If an essential service (heat, hot or cold water, electricity, plumbing) fails and the landlord has actual notice, ORS 90.365 lets the tenant (a) procure reasonable substitute housing and recover its cost, (b) recover diminished rental value for each day the service is missing, or (c) in certain cases, terminate the tenancy after notice and the landlord's failure to restore.

What counts as an 'essential service'

Heat, hot and cold running water, electricity, working plumbing, and other services materially affecting health and safety. The failure must be material - a brief power outage caused by a utility, not the landlord, generally is not covered.

Required tenant notice

The tenant must give the landlord actual notice - typically written - describing the failure. After notice, the landlord has a reasonable time (usually hours to a few days, depending on the service) to restore.

Substitute housing remedy

The tenant may procure reasonable substitute housing during the failure and recover its actual cost (limited to amounts comparable to rent), plus the diminished rental value of the unit for the same period.

Diminished rental value remedy

Alternatively, the tenant may stay in the unit and recover diminished rental value - the difference between the agreed rent and the actual fair value of the unit without the service - for each day the failure continues after notice.

Termination of tenancy

ORS 90.365 allows the tenant to terminate the tenancy in certain situations after notice and a continued failure. The specific procedure and notice period depend on the type of failure.

Documentation makes the case

Photos, written notice with date/time, repair tickets, substitute-housing receipts, and contemporaneous notes are what win or lose an essential-services dispute on both sides.

Frequently asked

What is an 'essential service' under Oregon ORS 90.365?

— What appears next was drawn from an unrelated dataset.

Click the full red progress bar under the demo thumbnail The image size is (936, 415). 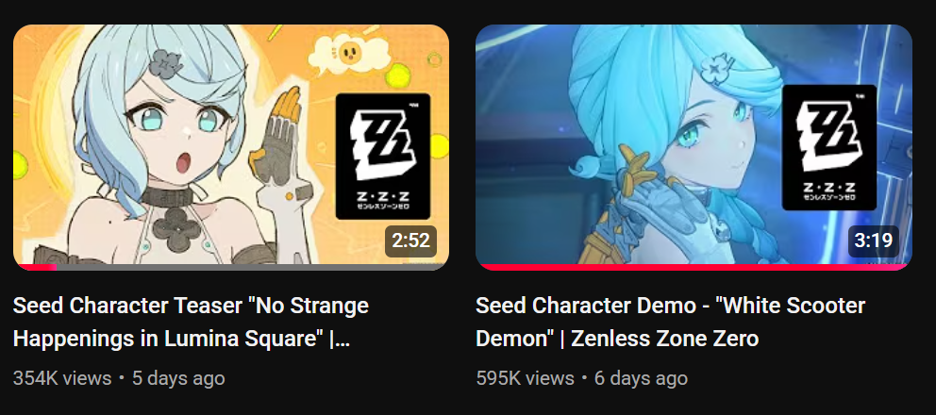(694, 267)
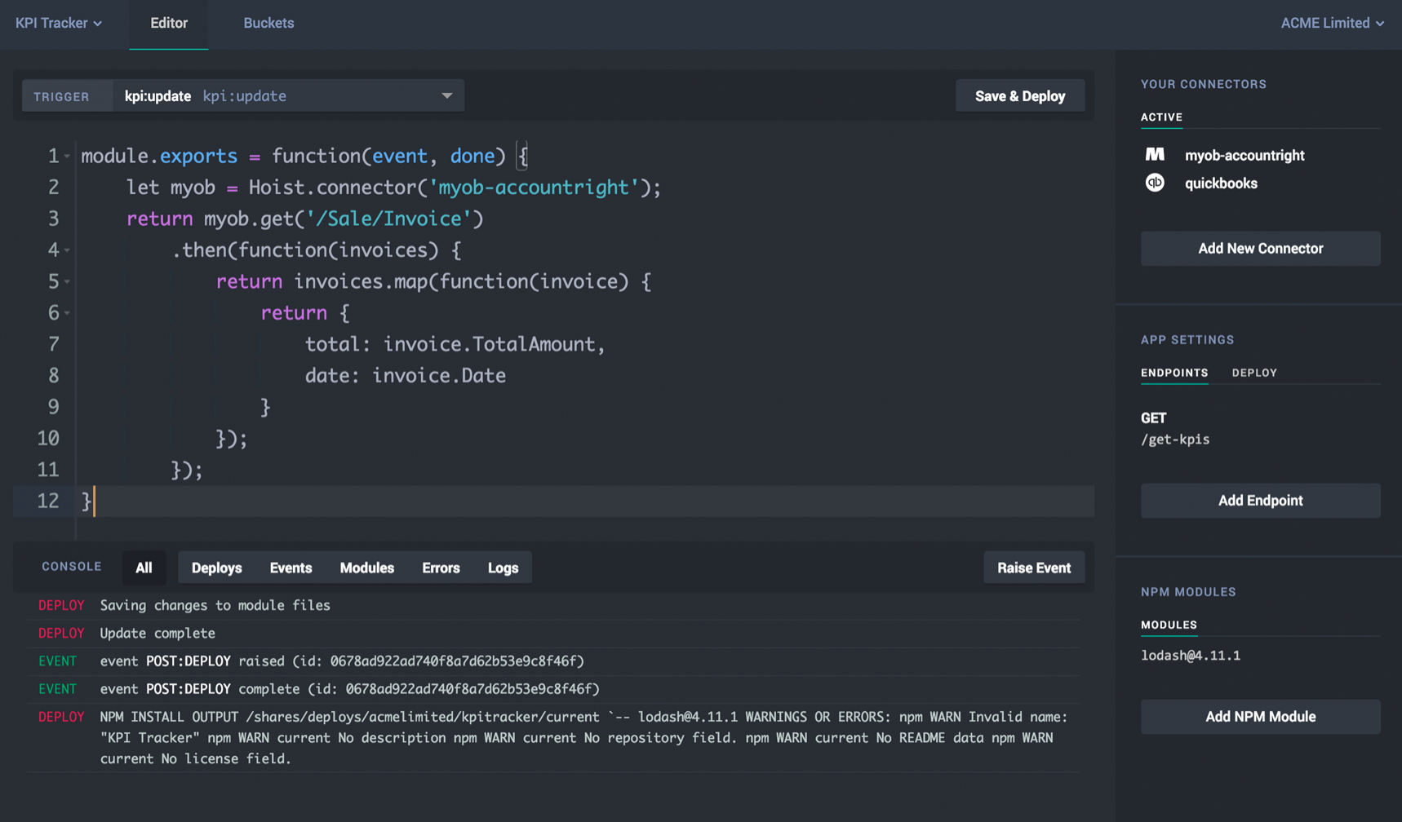Click the quickbooks connector icon
The height and width of the screenshot is (822, 1402).
[1155, 183]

Heat, hot and cold running water, electricity, and working plumbing. Other services materially affecting health and safety can also qualify.

Is a brief power outage covered?

Generally no - the failure must be material, not promptly fixed after notice, and within the landlord's control. Utility outages are usually not covered.

Can the tenant just move out?

ORS 90.365 allows termination in certain situations after notice and continued failure, with specific procedures. It is not an automatic right.

How much substitute housing can the tenant recover?

Reasonable cost - generally capped at amounts comparable to the tenant's rent for the same period.

Does the landlord owe rent abatement automatically?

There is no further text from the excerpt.